Por que tão negligenciado?
Os recentes avanços na cardiologia tornaram uma série de pacientes elegíveis para tratamento intervencionista, dando uma clara impressão de progresso e melhor assistência médica. A melhora na curva de sobrevida, dentro da estenose aórtica, só é obtida com intervenção, seja ela cirúrgica convencional com troca valvar e implante de prótese ou transcateter com o implante de uma prótese biológica na topografia aórtica.
Diante disso, os atuais guidelines indicam com alto nível de evidência a intervenção em determinadas classificações de estenose aórtica, como os pacientes no estágio D1 (área valvar menor do que 1cm2 e gradiente sistólico médio acima de 40mmHg). Já aqueles consierados de baixo gradiente, os estágios D2 e D3, encontramos uma indicação menos robusta, mas com boas evidências encontradas na literatura, colocando, de forma geral, o nível de indicação pelo menos em IIa.
Diante de toda essa literatura e esses estudos metodologicamente bem montados, era de se esperar uma taxa de indicação muito elevada nesses pacientes, mas em dados norteamericanos, menos de 50% dos pacientes que preenchem os critérios bem estabelecidos nas diretrizes são submetidos adequadamente a intervenção e quando tentamos estratificar por subtipos de estenose aórtica, as informações são ainda mais interessantes.
Dentro do grupo D1, ou seja, aqueles com estenose aórtica clássica com área valvar menor do que 1cm2 e gradiente sistólico médio acima de 40mmHg, em torno de 70% dos casos apresentaram intervenção. Desses, aqueles com queda na fração de ejeção, o chamado afterload mismatch, aproximadamente metade não foi abordado.

————

*Experimente*
Liste todos os estágios de estenose aórtica citados no texto sobre estenose aórtica.

*Trecho do material*
————

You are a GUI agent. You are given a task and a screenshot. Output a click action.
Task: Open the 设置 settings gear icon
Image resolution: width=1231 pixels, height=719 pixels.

————

*Sua solução*
D1, D2 e D3.